● **Records supplied**
◆ ◆ ◆ ◆

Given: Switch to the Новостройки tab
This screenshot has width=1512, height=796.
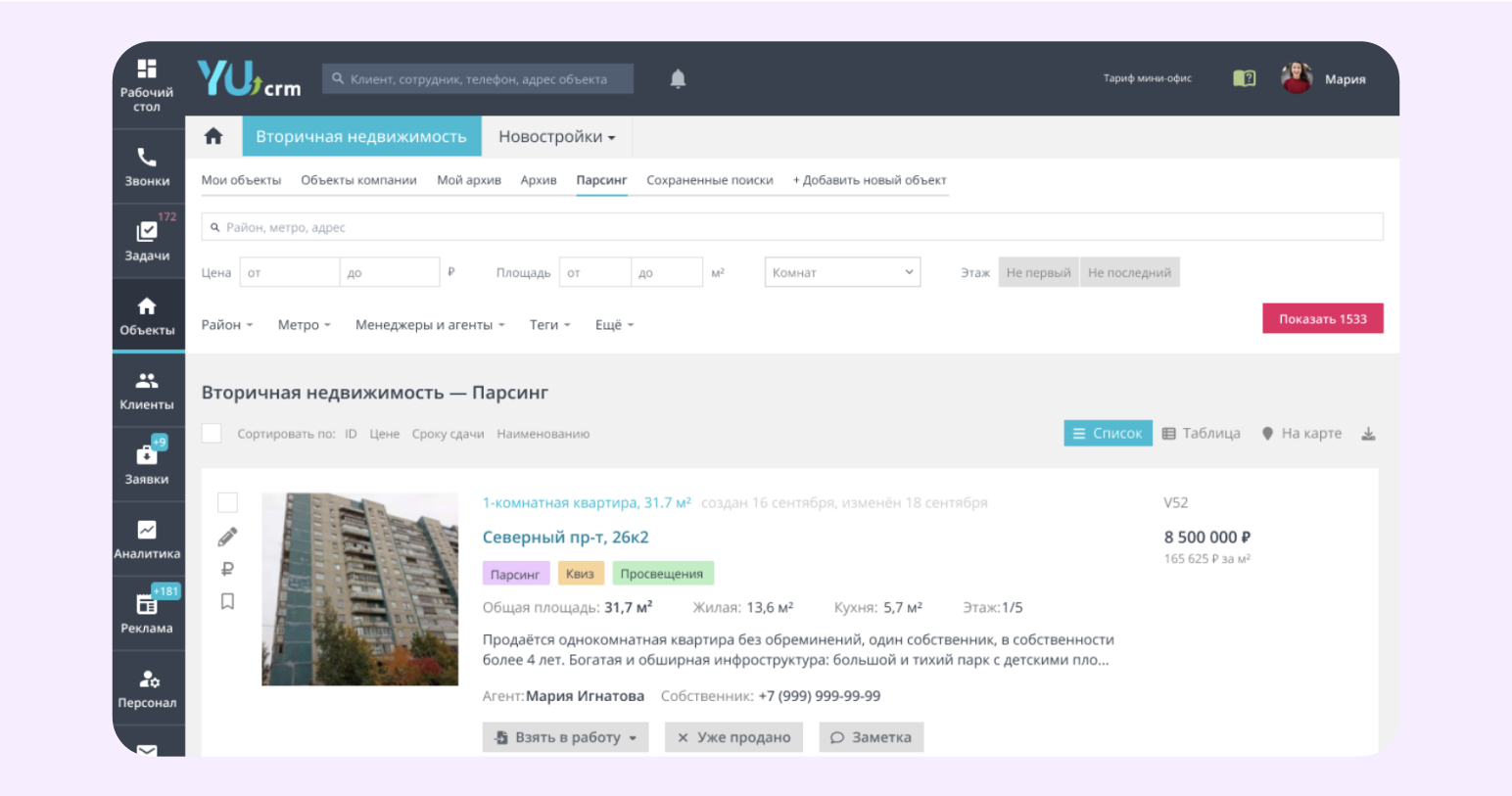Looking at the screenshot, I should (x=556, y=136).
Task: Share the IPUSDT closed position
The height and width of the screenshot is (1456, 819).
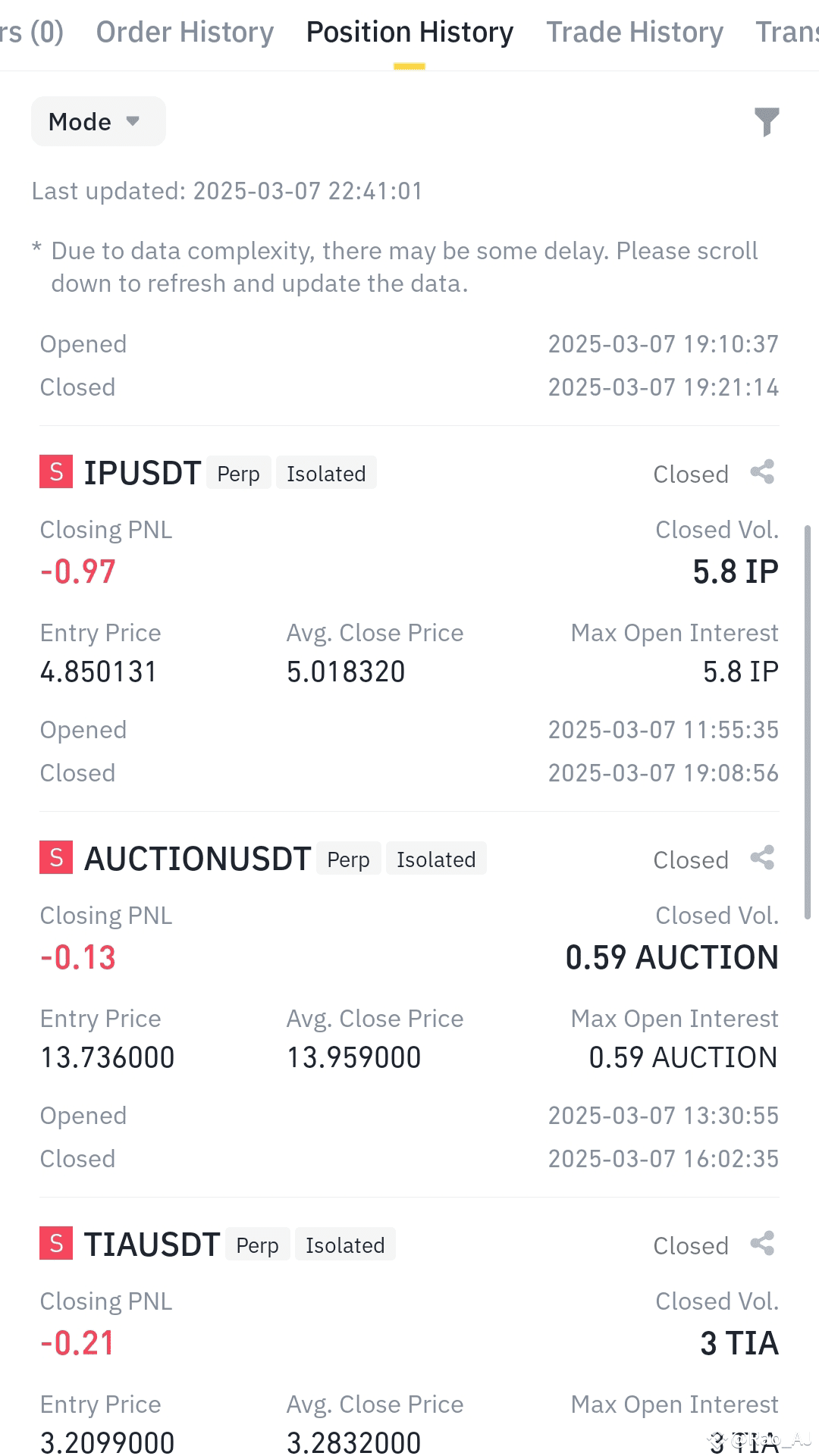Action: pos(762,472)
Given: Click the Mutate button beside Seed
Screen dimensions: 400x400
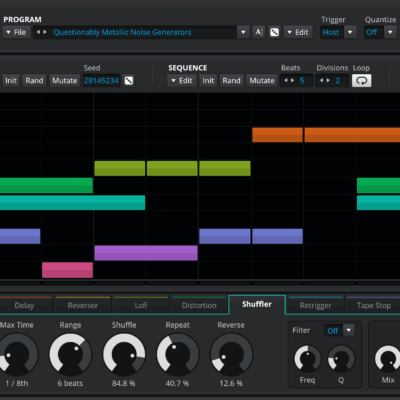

◆ ◆ ◆ ◆

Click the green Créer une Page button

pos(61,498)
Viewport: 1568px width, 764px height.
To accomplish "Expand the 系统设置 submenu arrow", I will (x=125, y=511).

◆ ◆ ◆ ◆

● **To be done**
Copy out the listing from the line with "Given: Click the Mutate button beside Seed" up to and including the line with "Screen dimensions: 400x400", reproducing those lines exactly.

● **Answer to this task**
Given: Click the Mutate button beside Seed
Screen dimensions: 400x400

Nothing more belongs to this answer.